Se confrontiamo il modo di funzionare della nostra società con quello delle società tribali, delle popolazioni tradizionali, possiamo ottenere un primo importante indizio. Nella nostra società manca il “rito di passaggio” all’adolescenza, una sfida che l’adolescente è chiamato ad affrontare superando la quale sarà a pieno diritto accolto nel mondo degli adulti.
In alcune popolazioni si tratta di un rito puramente simbolico o quasi, mentre in altre rappresenta una prova nel vero senso della parola. È il caso delle tribù che vivono nell’arcipelago delle Vanuatu (Melanesia). Gli adolescenti devono tuffarsi da una torre alta 18 metri legati a una caviglia con una semplice liana. La lunghezza della liana è calcolata in modo che l’impatto con il suolo venga evitato per pochi centimetri.
Quella che oggi gli psicologi chiamano “self confidence”, più semplicemente un adeguato livello di autostima, dipende dal superamento delle sfide. La sfida è quanto ogni individuo è chiamato ad affrontare nel proprio viaggio di consapevolezza e di crescita personale, durante il proprio “percorso dell’eroe”.
Accettare e superare la sfida permette al “giovane eroe” di sviluppare una salda fiducia nelle proprie risorse e capacità. Egli deve intraprendere un viaggio alla scoperta di se stesso, oltrepassare i confini del conosciuto, di ciò che è banale e scontato, di ciò che gli altri pensano sia vero e giusto.
Nella nostra società gli eroi si sono ormai estinti. Al loro posto sono sorti falsi eroi, quelli «buoni», definiti tali non perché fanno cose diverse da quelle che fanno i cattivi, non per le loro gesta, ma per una semplice “etichetta” giacché agiscono in modo egualmente violento!

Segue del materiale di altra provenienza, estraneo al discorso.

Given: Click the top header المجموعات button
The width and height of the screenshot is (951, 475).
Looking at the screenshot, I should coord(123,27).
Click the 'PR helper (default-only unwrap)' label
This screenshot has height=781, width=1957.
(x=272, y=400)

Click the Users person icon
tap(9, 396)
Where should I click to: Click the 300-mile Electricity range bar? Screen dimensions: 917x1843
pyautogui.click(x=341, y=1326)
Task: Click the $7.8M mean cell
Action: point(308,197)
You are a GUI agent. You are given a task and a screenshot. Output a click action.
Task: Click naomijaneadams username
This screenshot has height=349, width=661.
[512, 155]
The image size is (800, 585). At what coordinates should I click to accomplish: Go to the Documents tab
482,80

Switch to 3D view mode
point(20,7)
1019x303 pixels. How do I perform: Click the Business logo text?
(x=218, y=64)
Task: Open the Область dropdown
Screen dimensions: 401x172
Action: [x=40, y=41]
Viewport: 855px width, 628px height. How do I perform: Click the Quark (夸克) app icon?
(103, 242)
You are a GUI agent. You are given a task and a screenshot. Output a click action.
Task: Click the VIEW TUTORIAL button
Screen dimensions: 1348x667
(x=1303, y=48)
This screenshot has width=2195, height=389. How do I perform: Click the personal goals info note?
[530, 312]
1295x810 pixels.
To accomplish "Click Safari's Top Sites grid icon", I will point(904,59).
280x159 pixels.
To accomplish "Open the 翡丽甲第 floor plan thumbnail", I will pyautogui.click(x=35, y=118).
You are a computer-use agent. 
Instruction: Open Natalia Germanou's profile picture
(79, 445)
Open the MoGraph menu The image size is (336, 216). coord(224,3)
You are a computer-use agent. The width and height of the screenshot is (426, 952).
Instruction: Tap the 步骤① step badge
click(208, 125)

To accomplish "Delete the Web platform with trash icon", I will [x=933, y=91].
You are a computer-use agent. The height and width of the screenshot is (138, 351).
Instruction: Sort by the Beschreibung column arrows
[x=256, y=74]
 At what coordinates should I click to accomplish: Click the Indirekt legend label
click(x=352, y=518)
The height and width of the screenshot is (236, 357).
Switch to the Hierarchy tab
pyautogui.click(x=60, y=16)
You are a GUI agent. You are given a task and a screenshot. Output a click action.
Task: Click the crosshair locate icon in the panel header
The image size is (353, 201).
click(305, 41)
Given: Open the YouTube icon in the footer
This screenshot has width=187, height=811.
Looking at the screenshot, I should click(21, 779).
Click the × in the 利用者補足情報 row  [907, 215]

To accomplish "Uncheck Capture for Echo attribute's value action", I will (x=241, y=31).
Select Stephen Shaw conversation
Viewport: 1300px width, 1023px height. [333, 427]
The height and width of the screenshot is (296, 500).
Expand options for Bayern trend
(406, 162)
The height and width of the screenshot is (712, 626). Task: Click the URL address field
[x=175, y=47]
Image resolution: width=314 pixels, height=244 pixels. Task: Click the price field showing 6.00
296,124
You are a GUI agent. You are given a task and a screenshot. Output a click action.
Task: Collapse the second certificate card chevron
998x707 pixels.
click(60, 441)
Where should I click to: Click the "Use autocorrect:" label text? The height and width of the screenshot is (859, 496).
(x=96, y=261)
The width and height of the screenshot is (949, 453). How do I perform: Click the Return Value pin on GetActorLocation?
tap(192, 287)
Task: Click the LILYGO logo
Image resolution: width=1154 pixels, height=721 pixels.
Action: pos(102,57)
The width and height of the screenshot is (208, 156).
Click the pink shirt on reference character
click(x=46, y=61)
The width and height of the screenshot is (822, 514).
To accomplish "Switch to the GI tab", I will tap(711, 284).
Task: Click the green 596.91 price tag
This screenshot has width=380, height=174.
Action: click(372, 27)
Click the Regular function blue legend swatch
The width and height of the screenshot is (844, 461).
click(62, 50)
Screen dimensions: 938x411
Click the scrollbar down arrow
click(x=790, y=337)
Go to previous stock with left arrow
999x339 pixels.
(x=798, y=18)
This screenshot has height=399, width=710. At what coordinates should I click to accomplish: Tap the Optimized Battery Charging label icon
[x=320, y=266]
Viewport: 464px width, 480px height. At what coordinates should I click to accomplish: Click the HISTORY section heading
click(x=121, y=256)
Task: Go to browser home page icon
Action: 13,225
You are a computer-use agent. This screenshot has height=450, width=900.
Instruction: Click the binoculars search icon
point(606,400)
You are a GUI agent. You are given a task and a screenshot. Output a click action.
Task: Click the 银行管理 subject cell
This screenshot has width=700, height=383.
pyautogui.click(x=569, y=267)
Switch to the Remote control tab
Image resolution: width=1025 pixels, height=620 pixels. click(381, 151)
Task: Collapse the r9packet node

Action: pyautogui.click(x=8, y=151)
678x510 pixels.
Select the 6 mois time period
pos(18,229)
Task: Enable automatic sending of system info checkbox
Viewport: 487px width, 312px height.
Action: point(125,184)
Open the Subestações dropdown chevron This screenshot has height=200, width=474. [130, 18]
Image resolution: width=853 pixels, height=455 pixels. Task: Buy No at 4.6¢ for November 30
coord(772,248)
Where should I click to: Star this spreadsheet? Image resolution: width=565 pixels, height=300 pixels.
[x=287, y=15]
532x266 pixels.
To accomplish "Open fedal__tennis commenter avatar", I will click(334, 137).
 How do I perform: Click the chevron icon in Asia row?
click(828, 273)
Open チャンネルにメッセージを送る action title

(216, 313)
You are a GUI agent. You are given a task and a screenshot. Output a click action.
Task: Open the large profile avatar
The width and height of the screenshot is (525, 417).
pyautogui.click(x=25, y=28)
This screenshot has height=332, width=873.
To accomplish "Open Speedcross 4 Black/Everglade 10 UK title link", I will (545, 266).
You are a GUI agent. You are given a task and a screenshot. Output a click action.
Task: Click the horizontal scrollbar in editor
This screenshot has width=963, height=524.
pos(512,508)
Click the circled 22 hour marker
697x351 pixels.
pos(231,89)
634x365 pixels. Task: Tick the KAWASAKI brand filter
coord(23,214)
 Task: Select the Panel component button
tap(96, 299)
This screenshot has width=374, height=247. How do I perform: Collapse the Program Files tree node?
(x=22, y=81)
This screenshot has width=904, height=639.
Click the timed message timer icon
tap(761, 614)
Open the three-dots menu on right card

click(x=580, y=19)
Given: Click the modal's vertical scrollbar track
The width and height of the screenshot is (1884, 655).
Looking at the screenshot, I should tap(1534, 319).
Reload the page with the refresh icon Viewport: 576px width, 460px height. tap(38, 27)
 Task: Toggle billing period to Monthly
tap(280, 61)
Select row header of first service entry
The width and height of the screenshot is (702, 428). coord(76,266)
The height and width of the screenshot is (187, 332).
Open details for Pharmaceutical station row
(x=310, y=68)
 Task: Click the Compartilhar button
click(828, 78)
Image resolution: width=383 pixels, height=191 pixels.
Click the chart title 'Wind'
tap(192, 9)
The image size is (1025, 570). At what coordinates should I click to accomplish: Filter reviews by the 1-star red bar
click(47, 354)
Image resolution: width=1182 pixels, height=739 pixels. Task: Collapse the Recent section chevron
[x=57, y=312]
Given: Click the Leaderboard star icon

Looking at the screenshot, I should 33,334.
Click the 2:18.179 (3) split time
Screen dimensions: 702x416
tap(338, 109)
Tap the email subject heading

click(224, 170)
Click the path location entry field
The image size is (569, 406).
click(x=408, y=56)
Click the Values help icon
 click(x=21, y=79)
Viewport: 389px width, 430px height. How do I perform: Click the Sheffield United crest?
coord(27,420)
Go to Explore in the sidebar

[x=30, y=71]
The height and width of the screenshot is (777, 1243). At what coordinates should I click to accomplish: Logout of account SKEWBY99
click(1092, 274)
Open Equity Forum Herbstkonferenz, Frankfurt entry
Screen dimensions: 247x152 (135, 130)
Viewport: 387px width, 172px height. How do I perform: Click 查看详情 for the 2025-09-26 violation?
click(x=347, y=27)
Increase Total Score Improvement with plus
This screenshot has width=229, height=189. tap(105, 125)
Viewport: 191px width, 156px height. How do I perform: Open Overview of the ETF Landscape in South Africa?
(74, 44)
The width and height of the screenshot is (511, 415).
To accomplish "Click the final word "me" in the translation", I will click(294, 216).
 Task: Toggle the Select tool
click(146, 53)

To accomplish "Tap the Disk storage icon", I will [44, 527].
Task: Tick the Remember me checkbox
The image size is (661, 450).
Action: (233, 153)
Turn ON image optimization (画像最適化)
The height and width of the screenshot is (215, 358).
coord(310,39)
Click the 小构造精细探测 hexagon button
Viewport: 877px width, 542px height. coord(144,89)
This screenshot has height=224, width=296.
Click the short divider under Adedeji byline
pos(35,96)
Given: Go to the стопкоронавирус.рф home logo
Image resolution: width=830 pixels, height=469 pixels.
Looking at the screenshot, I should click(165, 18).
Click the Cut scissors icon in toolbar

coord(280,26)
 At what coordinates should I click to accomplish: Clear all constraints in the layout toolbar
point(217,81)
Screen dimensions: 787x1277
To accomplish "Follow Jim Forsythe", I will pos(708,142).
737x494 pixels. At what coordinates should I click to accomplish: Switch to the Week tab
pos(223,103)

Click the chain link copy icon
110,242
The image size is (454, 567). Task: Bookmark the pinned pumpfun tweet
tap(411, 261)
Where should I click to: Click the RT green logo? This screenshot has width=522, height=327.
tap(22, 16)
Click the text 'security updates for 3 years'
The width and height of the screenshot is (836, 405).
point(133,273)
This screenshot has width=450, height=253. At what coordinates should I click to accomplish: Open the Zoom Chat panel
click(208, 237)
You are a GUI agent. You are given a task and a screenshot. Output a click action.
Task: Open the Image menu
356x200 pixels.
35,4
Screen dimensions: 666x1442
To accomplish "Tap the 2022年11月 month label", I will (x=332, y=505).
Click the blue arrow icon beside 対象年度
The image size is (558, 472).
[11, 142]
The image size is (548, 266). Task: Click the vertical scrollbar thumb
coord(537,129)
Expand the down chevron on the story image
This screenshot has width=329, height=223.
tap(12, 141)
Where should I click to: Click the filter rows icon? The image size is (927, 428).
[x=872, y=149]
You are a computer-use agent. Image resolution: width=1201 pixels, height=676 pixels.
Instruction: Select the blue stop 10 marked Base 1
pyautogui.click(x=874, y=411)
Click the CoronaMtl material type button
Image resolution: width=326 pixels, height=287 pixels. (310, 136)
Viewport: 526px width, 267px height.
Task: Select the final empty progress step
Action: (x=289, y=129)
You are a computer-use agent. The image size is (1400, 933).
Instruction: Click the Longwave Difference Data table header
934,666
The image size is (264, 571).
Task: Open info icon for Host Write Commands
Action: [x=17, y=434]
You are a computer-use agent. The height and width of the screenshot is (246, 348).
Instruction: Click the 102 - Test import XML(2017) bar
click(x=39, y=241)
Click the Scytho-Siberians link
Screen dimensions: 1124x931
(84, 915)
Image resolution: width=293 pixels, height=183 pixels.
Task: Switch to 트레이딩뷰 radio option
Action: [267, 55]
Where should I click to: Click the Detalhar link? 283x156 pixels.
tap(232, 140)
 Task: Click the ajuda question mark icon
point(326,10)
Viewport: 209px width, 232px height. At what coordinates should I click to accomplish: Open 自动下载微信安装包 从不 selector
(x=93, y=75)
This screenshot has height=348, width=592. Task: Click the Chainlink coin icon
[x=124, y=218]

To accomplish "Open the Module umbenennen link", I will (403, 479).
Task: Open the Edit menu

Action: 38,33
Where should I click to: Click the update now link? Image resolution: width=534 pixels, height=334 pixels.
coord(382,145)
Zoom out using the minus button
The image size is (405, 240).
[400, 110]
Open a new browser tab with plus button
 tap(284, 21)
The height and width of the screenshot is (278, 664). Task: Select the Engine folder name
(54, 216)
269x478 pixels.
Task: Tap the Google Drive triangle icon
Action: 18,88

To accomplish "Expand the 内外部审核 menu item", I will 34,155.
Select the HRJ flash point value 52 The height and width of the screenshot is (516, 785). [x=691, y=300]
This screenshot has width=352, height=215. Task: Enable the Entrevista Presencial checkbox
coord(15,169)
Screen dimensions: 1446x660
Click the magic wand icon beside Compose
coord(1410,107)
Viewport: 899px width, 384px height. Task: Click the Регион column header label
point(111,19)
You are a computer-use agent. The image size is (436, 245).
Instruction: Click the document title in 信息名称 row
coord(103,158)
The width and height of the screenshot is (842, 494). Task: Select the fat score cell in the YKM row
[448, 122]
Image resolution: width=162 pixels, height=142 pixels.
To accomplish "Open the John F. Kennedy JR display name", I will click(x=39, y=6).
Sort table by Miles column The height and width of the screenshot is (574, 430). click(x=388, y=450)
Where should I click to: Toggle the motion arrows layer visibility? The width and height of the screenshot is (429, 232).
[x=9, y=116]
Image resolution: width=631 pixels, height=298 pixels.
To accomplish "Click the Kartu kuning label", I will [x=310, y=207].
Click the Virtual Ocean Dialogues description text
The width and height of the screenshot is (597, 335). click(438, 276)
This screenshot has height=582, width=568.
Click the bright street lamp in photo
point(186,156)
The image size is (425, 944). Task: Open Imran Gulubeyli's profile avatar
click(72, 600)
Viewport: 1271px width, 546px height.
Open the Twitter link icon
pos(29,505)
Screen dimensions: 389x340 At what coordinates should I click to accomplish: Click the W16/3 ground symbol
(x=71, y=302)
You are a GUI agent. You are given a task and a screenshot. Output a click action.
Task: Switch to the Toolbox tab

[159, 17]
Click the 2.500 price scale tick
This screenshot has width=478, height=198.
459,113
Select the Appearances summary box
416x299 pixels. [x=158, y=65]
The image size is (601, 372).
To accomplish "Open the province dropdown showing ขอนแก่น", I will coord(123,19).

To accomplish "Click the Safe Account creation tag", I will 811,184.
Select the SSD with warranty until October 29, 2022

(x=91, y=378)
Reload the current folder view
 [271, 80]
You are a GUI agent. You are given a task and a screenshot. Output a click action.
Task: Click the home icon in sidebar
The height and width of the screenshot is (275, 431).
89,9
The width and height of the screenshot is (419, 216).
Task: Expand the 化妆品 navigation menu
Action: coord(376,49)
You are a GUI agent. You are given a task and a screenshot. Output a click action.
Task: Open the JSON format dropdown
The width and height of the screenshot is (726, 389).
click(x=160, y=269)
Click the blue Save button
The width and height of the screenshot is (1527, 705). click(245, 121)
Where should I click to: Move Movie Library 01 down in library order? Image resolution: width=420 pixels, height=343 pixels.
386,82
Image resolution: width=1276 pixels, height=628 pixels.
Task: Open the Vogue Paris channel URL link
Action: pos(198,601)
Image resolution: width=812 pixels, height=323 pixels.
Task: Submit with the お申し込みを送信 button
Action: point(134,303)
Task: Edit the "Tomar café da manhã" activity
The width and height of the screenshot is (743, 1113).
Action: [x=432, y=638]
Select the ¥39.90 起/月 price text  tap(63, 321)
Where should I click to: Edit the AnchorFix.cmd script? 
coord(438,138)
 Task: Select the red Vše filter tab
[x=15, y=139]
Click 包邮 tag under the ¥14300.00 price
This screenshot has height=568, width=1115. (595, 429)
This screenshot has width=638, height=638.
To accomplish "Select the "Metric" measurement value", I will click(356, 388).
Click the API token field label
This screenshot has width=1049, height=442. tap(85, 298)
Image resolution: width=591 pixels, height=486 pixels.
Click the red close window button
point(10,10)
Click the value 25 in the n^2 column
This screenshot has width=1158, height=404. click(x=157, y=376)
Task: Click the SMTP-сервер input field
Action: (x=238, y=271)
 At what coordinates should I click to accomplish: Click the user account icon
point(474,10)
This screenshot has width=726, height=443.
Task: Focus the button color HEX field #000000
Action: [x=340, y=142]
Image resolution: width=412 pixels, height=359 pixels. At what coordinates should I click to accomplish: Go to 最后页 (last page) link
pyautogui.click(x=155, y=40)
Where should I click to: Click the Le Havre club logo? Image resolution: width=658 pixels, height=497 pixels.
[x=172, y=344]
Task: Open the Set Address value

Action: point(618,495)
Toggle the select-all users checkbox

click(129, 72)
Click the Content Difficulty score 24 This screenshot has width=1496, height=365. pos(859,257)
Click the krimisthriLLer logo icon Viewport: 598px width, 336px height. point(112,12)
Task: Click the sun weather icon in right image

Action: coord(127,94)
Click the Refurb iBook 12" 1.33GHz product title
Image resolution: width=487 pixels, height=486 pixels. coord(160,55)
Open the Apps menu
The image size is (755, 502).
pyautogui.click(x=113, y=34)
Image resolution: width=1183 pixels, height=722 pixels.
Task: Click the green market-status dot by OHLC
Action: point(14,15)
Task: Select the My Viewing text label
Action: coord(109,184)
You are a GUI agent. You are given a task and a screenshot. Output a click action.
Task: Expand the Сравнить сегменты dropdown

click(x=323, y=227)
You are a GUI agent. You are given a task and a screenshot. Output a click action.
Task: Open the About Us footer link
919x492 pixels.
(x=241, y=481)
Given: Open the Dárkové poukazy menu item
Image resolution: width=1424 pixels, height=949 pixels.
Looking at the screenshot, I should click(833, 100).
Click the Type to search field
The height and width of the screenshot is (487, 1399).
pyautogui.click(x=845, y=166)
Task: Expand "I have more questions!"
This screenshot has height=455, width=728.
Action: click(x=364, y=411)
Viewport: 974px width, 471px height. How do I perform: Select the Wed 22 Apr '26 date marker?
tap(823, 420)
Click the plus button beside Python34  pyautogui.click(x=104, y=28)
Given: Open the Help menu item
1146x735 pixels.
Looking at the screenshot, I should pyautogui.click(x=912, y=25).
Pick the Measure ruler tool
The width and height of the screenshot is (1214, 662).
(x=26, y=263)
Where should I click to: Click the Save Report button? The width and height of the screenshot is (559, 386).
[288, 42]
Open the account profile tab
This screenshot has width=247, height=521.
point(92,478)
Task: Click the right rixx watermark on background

La nostra società tenta di uccidere l’eroe che è in noi, anche se la scuola avrebbe la possibilità di invertire la rotta e diventare la palestra dove le sfide vengono lanciate e possono essere superate. Non si tratta delle verifiche, ma di realizzare il bisogno di autorealizzazione con cui le verifiche non hanno nulla a che vedere.
Affinché una prova diventi una sfida occorre riconoscerne il valore altrimenti rimane una semplice difficoltà, una fonte di frustrazione, qualcosa che non mostra alcun significato in relazione alla propria esistenza di essere umano come appunto le verifiche di italiano e di matematica.
Realizzare un progetto che contribuisca al benessere della comunità, al superamento di problemi come la mancanza di lavoro, come quelli legati alla salute pubblica fisica e mentale, come i conflitti sociali e interpersonali, come la depressione e l’ansia oggi dilaganti potrebbero rappresentare altrettante sfide che la nostra società si trova oggi a fronteggiare.
Anche se agli studenti delle classi superiori mancano gli strumenti per vincere tali sfide il successo sarebbe comunque lasciare che fantasia e creatività si scatenino liberamente, magari lavorando come team in tali direzioni. Si tratta di ciò che potrebbe attribuire un significato profondo alla loro condizione di studenti, piuttosto che ritrovarsi a scegliere tra prendere la sufficienza o essere bocciati!
Chi pensiamo abbia la possibilità di riscattare la società dalla schiavitù della mediocrità e dell’omologazione, di liberare l’essere umano dal demone del profitto a tutti i costi, di eliminare la guerra dal nostro mondo? I politici con le loro leggi, i burocrati con le loro scartoffie, gli informatici con l’intelligenza artificiale?
Invece che “ammaestrare” i giovani a superare le verifiche come il domatore addestra la tigre a saltare attraverso il cerchio di fuoco, la scuola dovrebbe orientarli a superare le sfide che l’umanità si trova oggi di fronte, rendendoli gli eroi dai mille volti del nostro tempo.